NEWS

Rockport coal gasification plant dies

Ryan Sabalow
ryan.sabalow@indystar.com

A controversial Southern Indiana coal gasification plant appears to be dead for good.

Last week, the Indiana Department of Environmental Management announced it had rescinded an air-quality permit for Leucadia National Corp.’s planned Rockport coal gasification plant at the firm’s request.

The company requested the permit be rescinded since it hadn’t yet begun construction as a key deadline loomed.

Company supporters consider the project’s death to be a loss to the state, while opponents say it would have driven up the cost of home heating in Indiana.

“These ratepayer benefits were gigantic reforms,” said Mark Lubbers, the project director on the plant. “And they were landmark achievements that now will die with the project.”

Kerwin Olson, executive director of Citizens Action Coalition, a consumer advocacy group opposed to the Rockport deal, put it differently: “This finally puts the stake in the heart of a zombie coal plant.”

Lubbers was a former adviser to Gov. Mitch Daniels whose administration first pushed for legislation and signed a deal with Indiana Gasification, a Leucadia subsidiary.

The plant, which would convert coal to synthetic natural gas, has been a lightning rod of controversy for a couple of reasons.

The largest concern was that it could drive up home heating bills.

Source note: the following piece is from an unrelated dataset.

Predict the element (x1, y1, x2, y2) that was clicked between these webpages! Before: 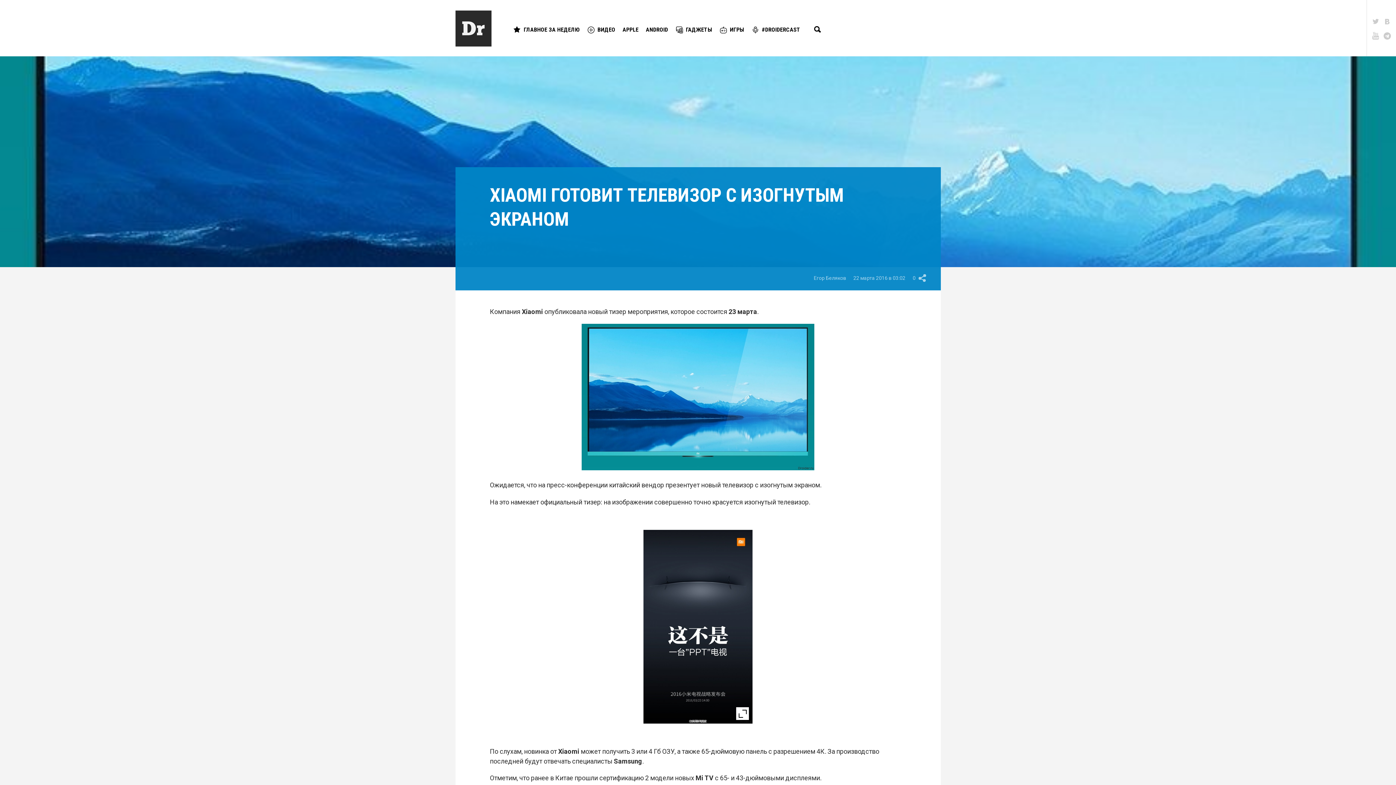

Under a deal developers signed with the Daniels administration, the state would buy the gas at a set rate for 30 years. Plus, if the state couldn’t sell the gas for a profit, all Indiana ratepayers would have to make up the losses on their monthly natural gas bills.

Opponents, led by Evansville-based Vectren Corp., have said the deal would have cost ratepayers more than a $1 billion over the plant’s first eight years of operation.

Indiana Gasification disputed that estimate. The firm argued that the plant could create 1,500 jobs and provide another market to sell the state’s coal.

“Our project was based on the principle that you never want to have all your eggs in one basket, as natural gas customers do today,” Lubbers said. “At today's gas prices, consumers are doing great. Our plant would have come on line in 2019. My bet is that in 2020, people will wish this plant had been built.

Some were also concerned that Lubbers was representing a firm seeking public-financing guarantees soon after leaving the Daniels administration, which Lubbers also disputes.

“The appearance of a conflict only assured that the Daniels administration went above and beyond to extract concessions,” he told The Star in an email.

By 2013, the Indiana General Assembly overwhelmingly passed a law that signaled trouble for the plant.

The legislation, signed by Gov. Mike Pence, required utility regulators to conduct a more thorough review of the contract.

Should the company ever decide to restart its plans for the plant, it would need to begin the years-long permitting process all over again.